I have again surveyed the Haskell GUI-binding landscape and on balance I have decided to stick with gtk, the one cross-platform toolkit I have used before.  I had wondered about wxWidgets (and the wxHaskell binding), but the Haskell binding hasn't been updated for a while.  Conversely, a gtk3 binding has literally just been uploaded to the Haskell package repository Hackage.  Not only does that bring Haskell bang-up-to-date with the gtk framework, but there is also an additional "gtk3-mac-integration" package that will make the UI work well on a Mac by using the Quartz backend for gtk3.

So, having decided to stick with gtk I had to build the underlying gtk libraries on which the Haskell bindings are based.  I had previously built gtk2, so the usual build adventure lay ahead on me.

Indeed, things were a bit awkward to get going and it took a few hours to get through all the gotchas.

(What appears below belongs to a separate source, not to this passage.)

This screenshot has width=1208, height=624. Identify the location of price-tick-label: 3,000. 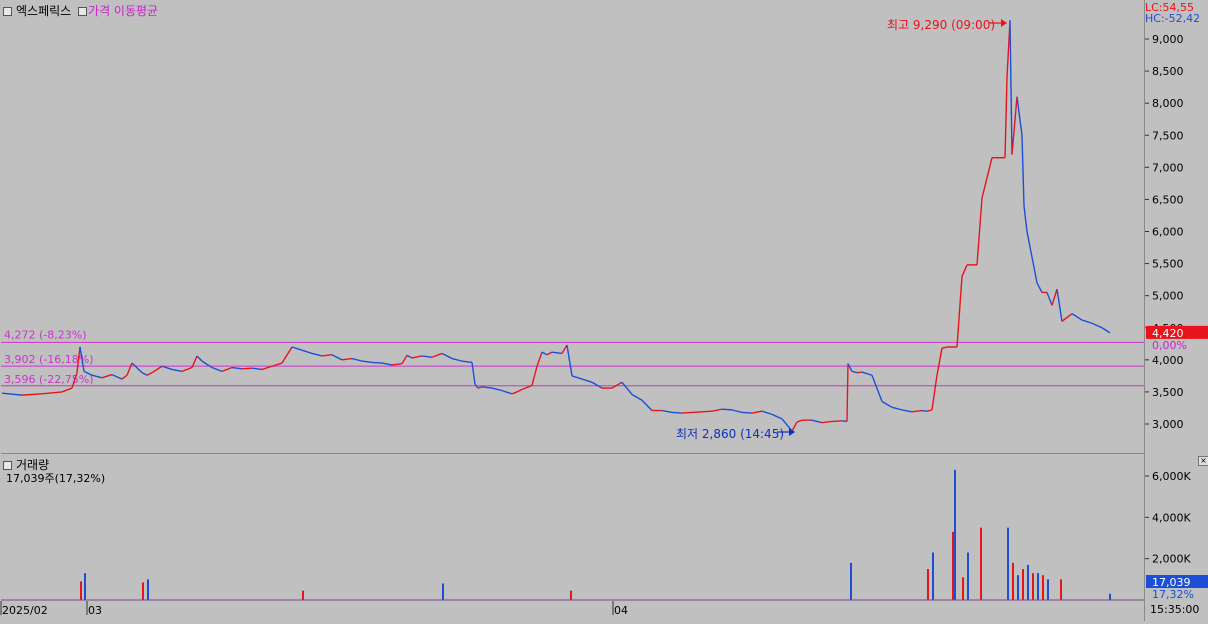
(1168, 424).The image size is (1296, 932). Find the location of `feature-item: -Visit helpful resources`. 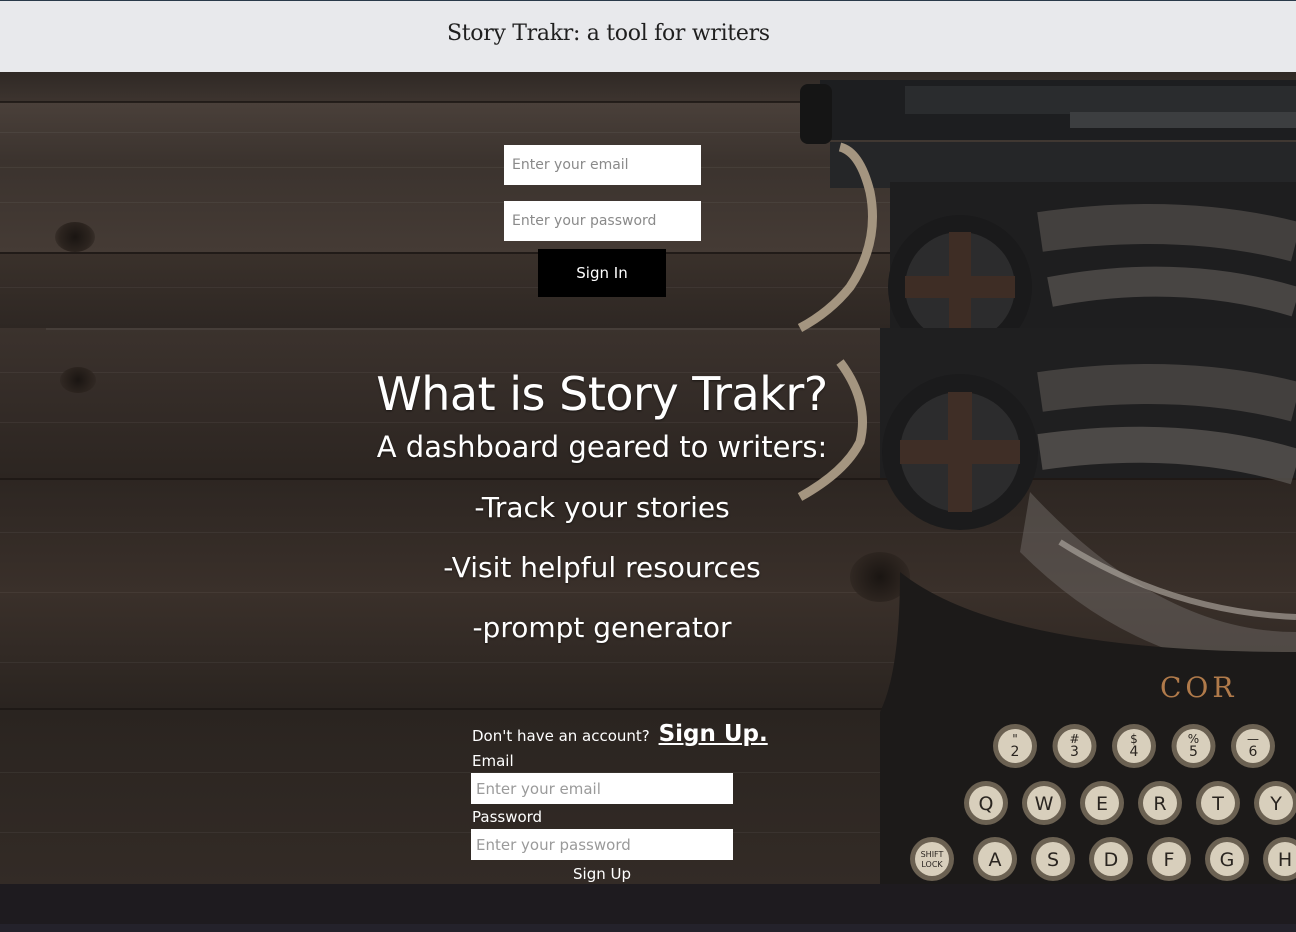

feature-item: -Visit helpful resources is located at coordinates (602, 568).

In the end, this is what is required:

  1. Get ready for building the Haskell binding:
    cabal install gtk2hs-buildtools
  2. Install the gtk+3 base with homebrew:
    brew install gtk+3
    This will finish by printing a caveat about dbus, which must be followed now or later
  3. Ensure you have libxml2 with the python bindings (I had it without, so...)
    brew reinstall libxml2 --with-python
    This will finish by printing a caveat about setting the PYTHONPATH, which must be used
  4. Ensure you have gtk-doc installed
    brew install gtk-doc
  5. In order to build the Haskell bindings, you must make config visible:
    export PKG_CONFIG_PATH=/usr/local/lib/pkgconfig
  6. Unfortunately on Mavericks there are issues with clang, so gcc must be obtained:
    brew tap homebrew/versions
    brew install gcc48
  7. Cairo can be tricky, so better try the Haskell binding for it first:
    cabal install cairo --with-gcc=gcc-4.8
  8. OK, now we can compile the read of the GTK 3 binding:
    cabal install gtk3 --with-gcc=gcc-4.8
  9. Now we'll need the latest glade UI builder.  So, download the latest glade sources and unpack the tarball.  Glade is tricky to build clean.  You have to do the following just to get configured:
    brew sh 
    export PKG_CONFIG_PATH=/usr/local/lib/pkgconfig
    export CC=gcc-4.8
    export PYTHONPATH=/usr/local/opt/libxml2/lib/python2.7/site-packages:$PYTHONPATH
    ./configure
    The 'brew sh' creates a shell with all the homebrew environment included.
    We set gcc-4.8 as the compiler to use.
    We set the PYTHONPATH, per the caveat from homebrew (see above).
  10. Now we can actually compile and install glade:
    make
    sudo make install
  11. Now you have to do the LaunchAgent configuration per the other homebrew caveat, if you haven't done this already (i.e. copy the agent plist, register it and start it).
  12. Even now, you are not done.  Glade will not yet run because it doesn't have compiled "schemas":
    glib-compile-schmas /usr/local/share/glib-2.0/schemas
  13. OK, maybe 13 is lucky for some.  We can now finally run glade:
    glade
  14. \o/

Ugh.  So I'm now ready to start hacking on the philam UI!